"El fulgor de la pobreza", de Luis Mateo Díez
Leo los tres cuentos que componen este último libro de Díez y como siempre que me cobijo en una de sus obras quedo admirado por el admirable uso del lenguaje; de arcaismos populares, expresiones coloquiales, frases que sentencian. Quedo boquiabierto ante la construcción de las historias de tristezas o desconfianzas, de esas fábulas sin moraleja, de espacios frios de niebla y páramos donde la desolación pasaría desapercibida de no ser por la literatura de Díez.
Es como si Luis Mateo hubiera construído primero un espacio mesetario desierto y hostil para después poblarlo de personajes apenados de tedio cuyo único refugio fuera la simpatía del lector entregado.

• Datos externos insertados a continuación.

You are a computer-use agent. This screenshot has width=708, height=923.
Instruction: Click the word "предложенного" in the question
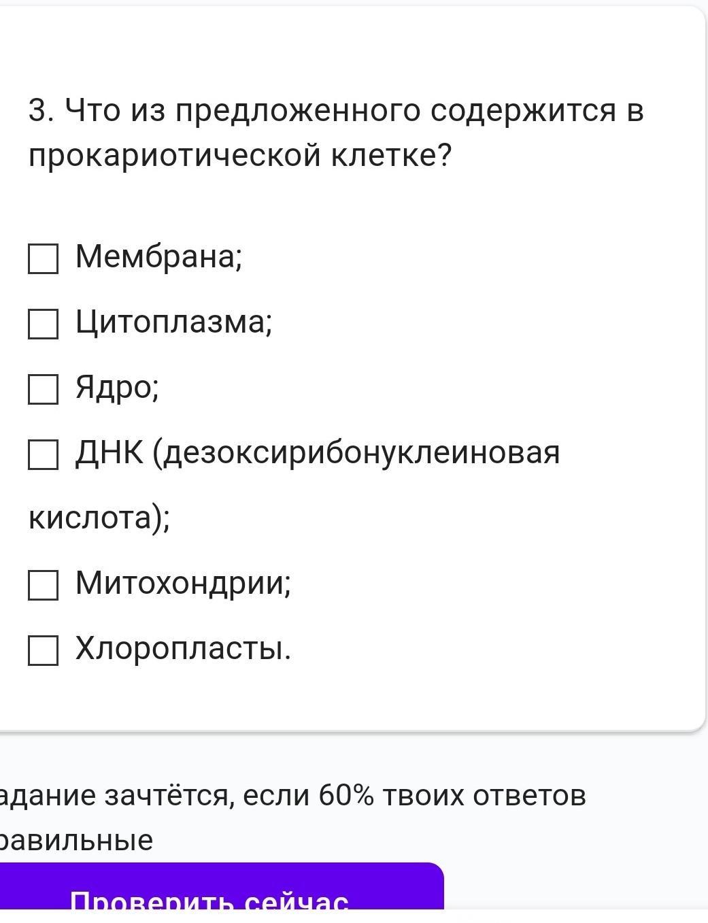(298, 110)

Luis Mateo Díez es, para mí, uno de los mejores narradores españoles contemporáneos, uno de los escritores que más certeramente habla de sentimientos sin excesos melifluos, de frustraciones, mezquindades perdonables y pozos negros profundos. Y este último libro vuelve a darme la razón y a confirmar que Díez continúa elaborando una literatura ajena a tendencias, una Gran Literatura.


marcos dijo
Mateo Díez: su lectura me provoca a partes iguales fascinación y sopor. Es grande, de acuerdo, pero tiene fragmentos, construcciones, expresiones directamente cursis e ilegibles; bastantes además. El tono, la atmósfera, sí es la de un grande.